• [Dataset entries]:

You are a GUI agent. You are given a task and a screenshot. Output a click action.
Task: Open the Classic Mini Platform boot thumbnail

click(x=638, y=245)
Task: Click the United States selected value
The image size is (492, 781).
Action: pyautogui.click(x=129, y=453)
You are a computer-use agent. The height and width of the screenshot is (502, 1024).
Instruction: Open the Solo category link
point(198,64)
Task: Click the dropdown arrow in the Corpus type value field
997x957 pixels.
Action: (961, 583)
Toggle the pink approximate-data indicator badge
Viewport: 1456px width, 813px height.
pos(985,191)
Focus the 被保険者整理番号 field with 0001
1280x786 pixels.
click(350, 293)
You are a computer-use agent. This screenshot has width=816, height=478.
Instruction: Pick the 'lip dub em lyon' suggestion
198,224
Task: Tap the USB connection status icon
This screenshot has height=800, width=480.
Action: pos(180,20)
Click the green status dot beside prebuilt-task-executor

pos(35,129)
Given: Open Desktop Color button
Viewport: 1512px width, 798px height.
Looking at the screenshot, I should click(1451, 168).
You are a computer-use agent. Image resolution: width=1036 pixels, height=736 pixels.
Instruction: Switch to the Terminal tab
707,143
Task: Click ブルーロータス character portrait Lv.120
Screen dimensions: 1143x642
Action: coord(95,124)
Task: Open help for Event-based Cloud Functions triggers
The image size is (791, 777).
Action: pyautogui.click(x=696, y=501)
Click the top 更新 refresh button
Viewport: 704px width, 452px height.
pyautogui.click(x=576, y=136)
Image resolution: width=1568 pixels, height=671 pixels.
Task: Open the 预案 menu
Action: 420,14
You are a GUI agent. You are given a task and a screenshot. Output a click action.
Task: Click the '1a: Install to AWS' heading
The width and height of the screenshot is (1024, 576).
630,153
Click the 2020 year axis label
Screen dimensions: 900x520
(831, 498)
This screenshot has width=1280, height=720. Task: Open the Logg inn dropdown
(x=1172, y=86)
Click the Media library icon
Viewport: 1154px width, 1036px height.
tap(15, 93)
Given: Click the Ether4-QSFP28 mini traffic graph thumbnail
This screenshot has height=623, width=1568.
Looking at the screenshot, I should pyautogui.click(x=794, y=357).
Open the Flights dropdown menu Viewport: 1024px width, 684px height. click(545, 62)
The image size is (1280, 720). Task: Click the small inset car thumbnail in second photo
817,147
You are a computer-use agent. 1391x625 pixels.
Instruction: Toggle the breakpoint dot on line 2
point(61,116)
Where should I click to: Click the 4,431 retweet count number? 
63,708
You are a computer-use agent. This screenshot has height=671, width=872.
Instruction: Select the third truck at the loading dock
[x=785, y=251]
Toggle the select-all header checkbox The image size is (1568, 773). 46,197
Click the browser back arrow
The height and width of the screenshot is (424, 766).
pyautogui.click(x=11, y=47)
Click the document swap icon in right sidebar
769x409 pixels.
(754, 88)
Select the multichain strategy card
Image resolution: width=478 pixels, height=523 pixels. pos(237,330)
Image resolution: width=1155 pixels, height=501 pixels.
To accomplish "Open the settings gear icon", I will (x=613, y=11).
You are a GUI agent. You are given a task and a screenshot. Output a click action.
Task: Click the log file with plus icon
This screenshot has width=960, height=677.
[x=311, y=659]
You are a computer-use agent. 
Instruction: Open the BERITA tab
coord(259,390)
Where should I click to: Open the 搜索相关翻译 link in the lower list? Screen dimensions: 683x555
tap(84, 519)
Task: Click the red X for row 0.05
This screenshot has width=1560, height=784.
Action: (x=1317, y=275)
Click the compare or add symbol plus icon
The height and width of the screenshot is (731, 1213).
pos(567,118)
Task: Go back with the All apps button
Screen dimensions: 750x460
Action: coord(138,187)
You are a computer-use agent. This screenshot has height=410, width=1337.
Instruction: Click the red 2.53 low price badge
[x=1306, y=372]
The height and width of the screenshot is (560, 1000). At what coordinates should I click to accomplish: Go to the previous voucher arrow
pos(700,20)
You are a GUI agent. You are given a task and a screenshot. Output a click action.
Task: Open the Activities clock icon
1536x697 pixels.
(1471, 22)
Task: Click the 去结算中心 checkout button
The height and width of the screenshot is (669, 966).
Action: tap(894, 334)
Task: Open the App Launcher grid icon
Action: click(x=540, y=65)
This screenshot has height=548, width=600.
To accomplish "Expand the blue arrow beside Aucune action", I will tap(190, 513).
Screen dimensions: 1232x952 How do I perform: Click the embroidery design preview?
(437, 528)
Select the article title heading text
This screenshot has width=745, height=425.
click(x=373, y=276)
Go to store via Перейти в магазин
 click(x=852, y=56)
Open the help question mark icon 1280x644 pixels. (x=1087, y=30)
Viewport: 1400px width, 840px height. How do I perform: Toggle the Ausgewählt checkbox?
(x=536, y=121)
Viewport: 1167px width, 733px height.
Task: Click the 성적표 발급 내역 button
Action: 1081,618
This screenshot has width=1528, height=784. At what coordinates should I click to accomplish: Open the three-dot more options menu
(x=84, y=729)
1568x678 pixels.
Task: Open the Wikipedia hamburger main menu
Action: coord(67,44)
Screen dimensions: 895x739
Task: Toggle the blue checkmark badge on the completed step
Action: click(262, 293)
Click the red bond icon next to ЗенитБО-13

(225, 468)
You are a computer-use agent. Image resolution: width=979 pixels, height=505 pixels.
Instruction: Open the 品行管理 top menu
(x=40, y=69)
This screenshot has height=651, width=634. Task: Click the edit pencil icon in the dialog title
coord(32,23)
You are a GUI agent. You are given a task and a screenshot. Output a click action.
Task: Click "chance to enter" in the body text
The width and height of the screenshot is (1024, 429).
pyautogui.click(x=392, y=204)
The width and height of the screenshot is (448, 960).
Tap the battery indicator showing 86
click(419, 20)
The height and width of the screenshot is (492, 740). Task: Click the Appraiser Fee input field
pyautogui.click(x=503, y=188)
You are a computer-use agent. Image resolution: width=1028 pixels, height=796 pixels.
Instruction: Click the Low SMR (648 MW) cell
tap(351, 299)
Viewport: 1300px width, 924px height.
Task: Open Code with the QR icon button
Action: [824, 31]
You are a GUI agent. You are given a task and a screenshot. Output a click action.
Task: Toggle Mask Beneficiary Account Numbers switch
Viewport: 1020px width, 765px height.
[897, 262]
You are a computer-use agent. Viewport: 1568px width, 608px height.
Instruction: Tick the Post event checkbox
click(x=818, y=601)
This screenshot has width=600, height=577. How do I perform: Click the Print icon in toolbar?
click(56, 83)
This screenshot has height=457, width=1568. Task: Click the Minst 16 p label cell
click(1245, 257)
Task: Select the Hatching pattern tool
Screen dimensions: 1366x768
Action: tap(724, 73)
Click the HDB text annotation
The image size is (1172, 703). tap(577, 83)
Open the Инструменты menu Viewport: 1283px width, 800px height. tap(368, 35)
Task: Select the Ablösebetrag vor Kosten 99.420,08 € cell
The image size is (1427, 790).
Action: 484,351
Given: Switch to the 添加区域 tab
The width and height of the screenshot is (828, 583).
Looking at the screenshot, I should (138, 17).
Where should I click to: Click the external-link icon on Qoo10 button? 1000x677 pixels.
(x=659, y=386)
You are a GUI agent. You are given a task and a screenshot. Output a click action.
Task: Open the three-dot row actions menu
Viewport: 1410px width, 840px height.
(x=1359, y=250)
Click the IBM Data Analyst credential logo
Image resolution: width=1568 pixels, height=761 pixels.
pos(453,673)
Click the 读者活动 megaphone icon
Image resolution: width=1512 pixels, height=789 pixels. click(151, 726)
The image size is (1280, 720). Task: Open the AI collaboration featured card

• [Assigned task]:
Copy each line of the listing above that contains the word "help".

• [Reply]:
Task: Open help for Event-based Cloud Functions triggers
Open the help question mark icon 1280x644 pixels. (x=1087, y=30)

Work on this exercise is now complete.